少し古い話題になりますが、日産のV字回復が成功したのに、カルロスゴーンCEOの存在は非常に大きいでしょう。もちろん彼の能力によるところ大ですが、それだけでしょうか?外国人だから、日本的なしがらみに捉われなかったからでしょうか?そうではないでしょう。彼が、日産ではなく大株主のルノーに雇われたCEOだったからだと思います。つまり、ガバナンスが変わったことが、変革成功にとって決定的に重要だったと思います。
ガバナンスが変わった場合、その力は絶大です。有無を言わせぬ力を持ちます。いわば「武力」のようなものです。逆らったら、殺されるのです。したがって、最後の最後に行使されるべきでしょう。警察や軍隊と同じで、規律には必要ですが、常に武力に脅されていて、活き活きと働けるはずもありません。

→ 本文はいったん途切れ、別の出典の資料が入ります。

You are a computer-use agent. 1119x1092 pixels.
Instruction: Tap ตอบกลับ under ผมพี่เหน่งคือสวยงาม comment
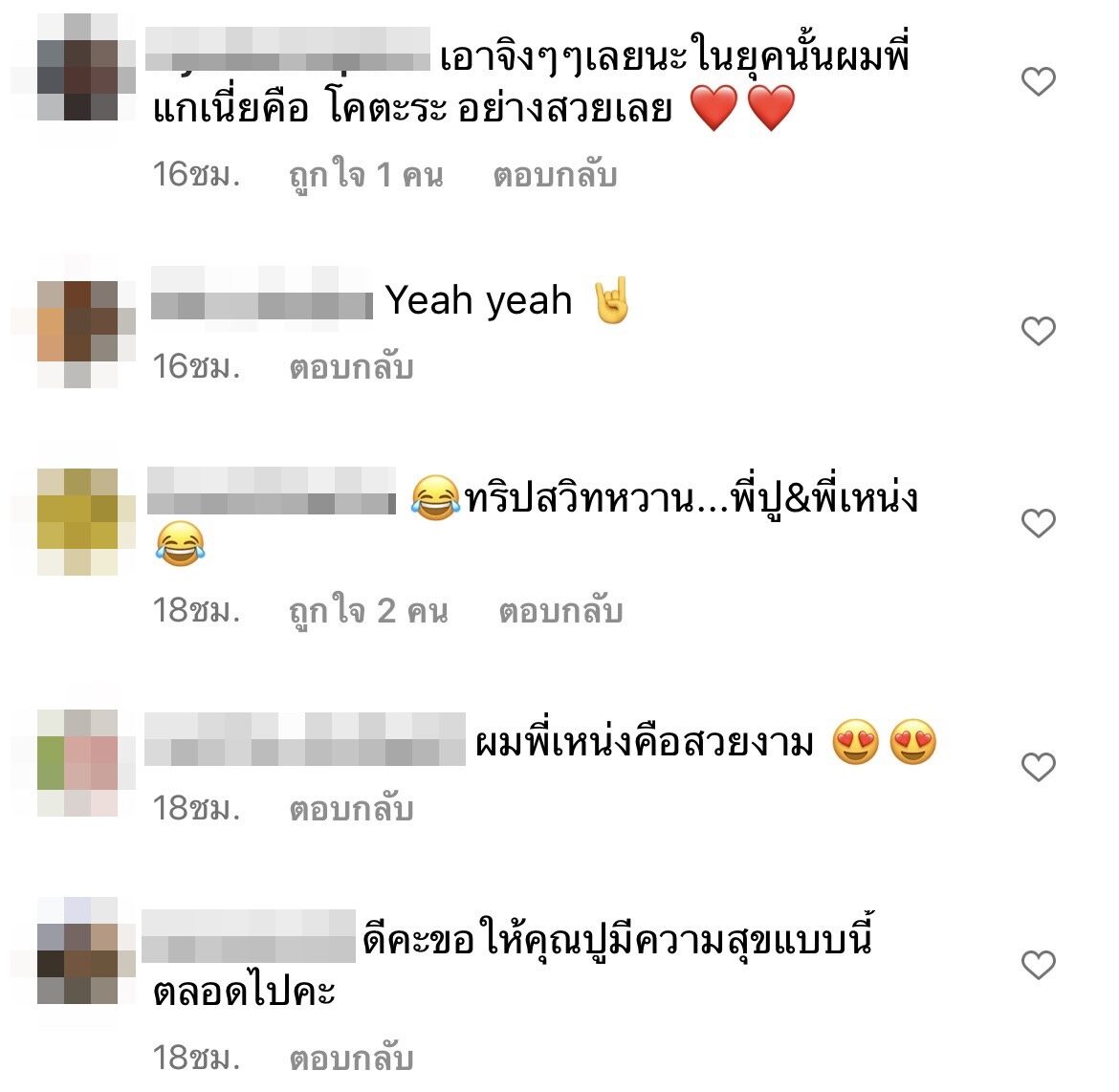(351, 809)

「権威」とは、正統性といいかえていいでしょう。創業者の権威も強力です。株式の保有は、武力の源泉ですが、創業者の権威は、必ずしも保有株式によるものではありません。創業一族の保有株式比率が、わずかになっても、影響力を行使出来ている上場企業はたくさんあります。

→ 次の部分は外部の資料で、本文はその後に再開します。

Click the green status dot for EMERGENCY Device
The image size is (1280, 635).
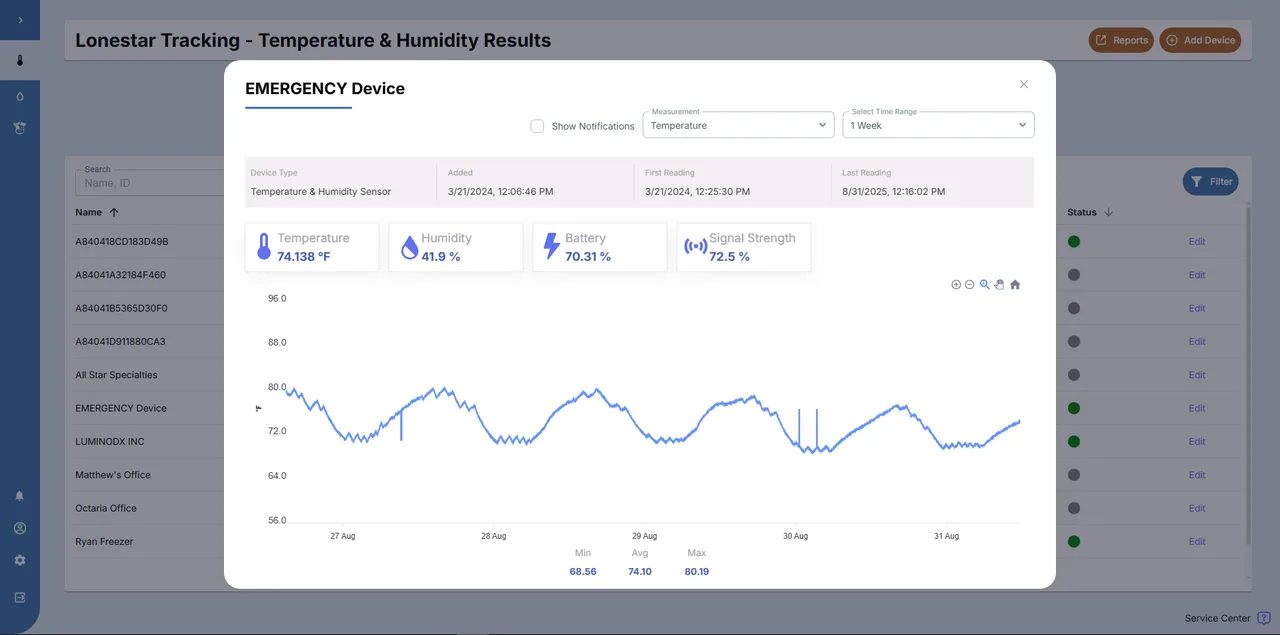[1073, 408]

また、実績の積み重ねが名声を、そして権威を生みだすこともあります。
権威は、非常に情緒的なものです。だから、逆に継続的に影響力を保持できるのかもしれません。
最後の「権力」とは、一方が、もう一方に益をもたらす、あるいは損を強いる権限を持っているということです。その基盤にあるのは、損得です。

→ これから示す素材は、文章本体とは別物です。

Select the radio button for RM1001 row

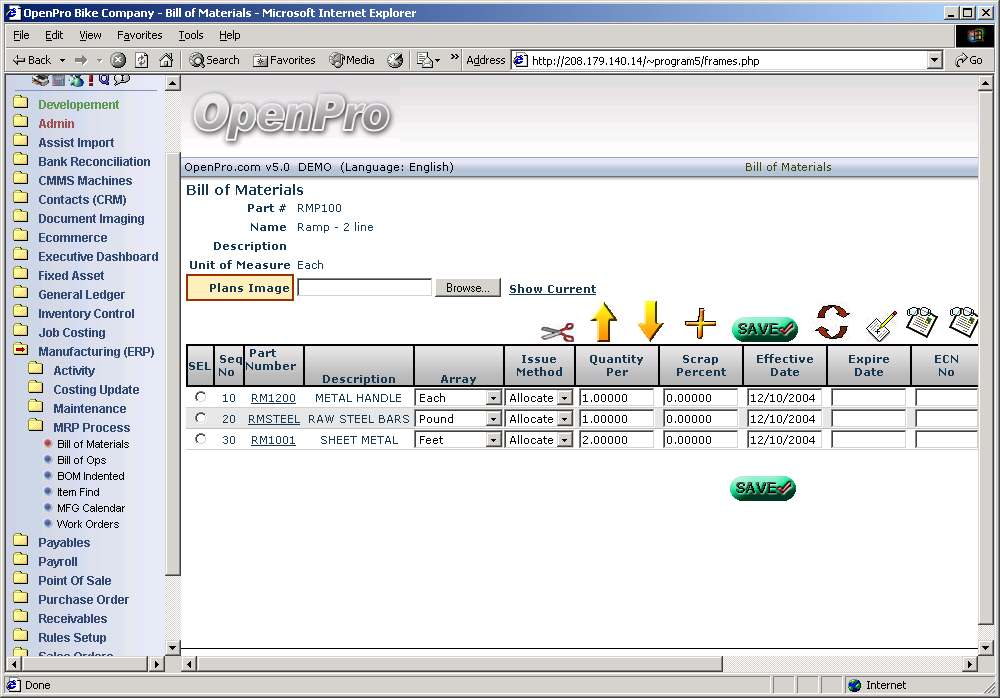click(200, 439)
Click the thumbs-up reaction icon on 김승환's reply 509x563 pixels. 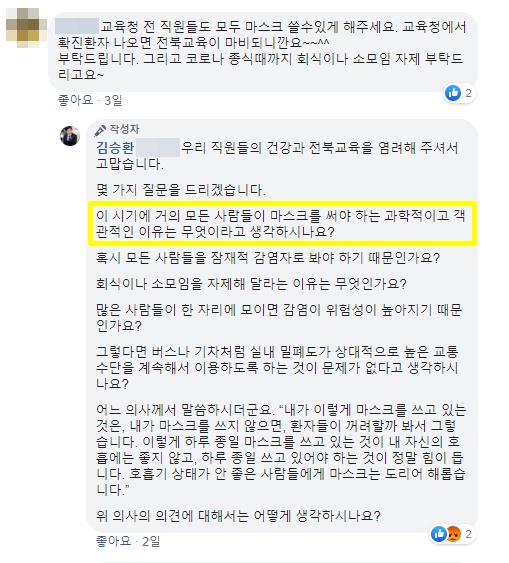(x=439, y=534)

権力は最もあやういものです。相対的なものだからです。その時点での力関係を基盤にしているにしか過ぎません。さらに、損得を超えてしまったら、権力は何の意味も持ちません。
かつての固定化された企業社会であれば、半永久的な権力もあったかもしれませんが、今やそれも幻です。わかりやすく言えば人事権です。あるいは発注会社が下請け会社に無理を押しつけるのも、権力です。流動化が進んだ社会では、ますます権力の基盤は揺らいでいます。
これからの企業経営を考えるうえで、武力・権威・権力の意味をよく理解したうえで有効に活用するだけでなく、それら以外の影響力の源泉も見つけていかなければならないのでしょう。